Kann Sport dein Darmmikrobiom verbessern?
Regelmäßige moderate Bewegung verbessert das Darmmikrobiom nachweislich – aber nur solange du dabei bleibst, denn der Effekt schwindet, wenn du aufhörst. Und übertreib es nicht: Extrem intensives Training kann die Darmgesundheit auch belasten.
Moderates Ausdauertraining erhöht die Artenvielfalt der Darmbakterien und fördert genau jene Bakterien, die kurzkettige Fettsäuren produzieren. Diese Fettsäuren stärken die Darmschleimhaut und unterstützen das Immunsystem. Der Effekt ist in mehreren Studien belegt, wenngleich das genaue Ausmaß je nach Person und Sportart variiert.
Eine sechswöchige Ausdauerinterventionsstudie mit zuvor körperlich inaktiven Teilnehmern zeigte, dass die Konzentration kurzkettiger Fettsäuren im Stuhl anstieg – allerdings nur bei Normalgewichtigen, nicht bei Übergewichtigen. Hinzu kommt: Sobald das Training aufgehört hatte, verschwanden die positiven Veränderungen im Mikrobiom weitgehend wieder. Das macht deutlich, dass man dauerhaft aktiv bleiben muss, um den Effekt zu erhalten.
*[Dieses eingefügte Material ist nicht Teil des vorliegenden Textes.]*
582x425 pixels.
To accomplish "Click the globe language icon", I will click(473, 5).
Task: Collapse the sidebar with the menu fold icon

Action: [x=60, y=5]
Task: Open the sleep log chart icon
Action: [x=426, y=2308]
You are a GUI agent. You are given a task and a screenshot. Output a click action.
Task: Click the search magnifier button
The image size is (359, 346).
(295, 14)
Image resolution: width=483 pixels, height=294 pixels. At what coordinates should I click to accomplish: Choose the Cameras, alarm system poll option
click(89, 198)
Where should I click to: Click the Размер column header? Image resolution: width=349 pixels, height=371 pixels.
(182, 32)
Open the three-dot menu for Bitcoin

Mehr hilft nicht zwingend mehr: Langandauerndes intensives Ausdauertraining, wie es Leistungssportler betreiben, kann die Darmbarriere durchlässiger machen und dadurch Entzündungen begünstigen. In mehr als der Hälfte der ausgewerteten Studien wurde dieser negative Effekt bei hochintensivem Training beobachtet. Moderater Sport scheint also die deutlich günstigere Balance zu bieten als extremes Leistungsstreben.
Die Kombination aus Ausdauer- und Krafttraining hängt mit einer höheren bakteriellen Diversität im Darm und einem geringeren Risiko für Stoffwechselerkrankungen wie Typ-2-Diabetes zusammen. Dieser Zusammenhang ist zwar beobachtet worden, die Kausalität ist jedoch weniger klar belegt als beim reinen Ausdauertraining.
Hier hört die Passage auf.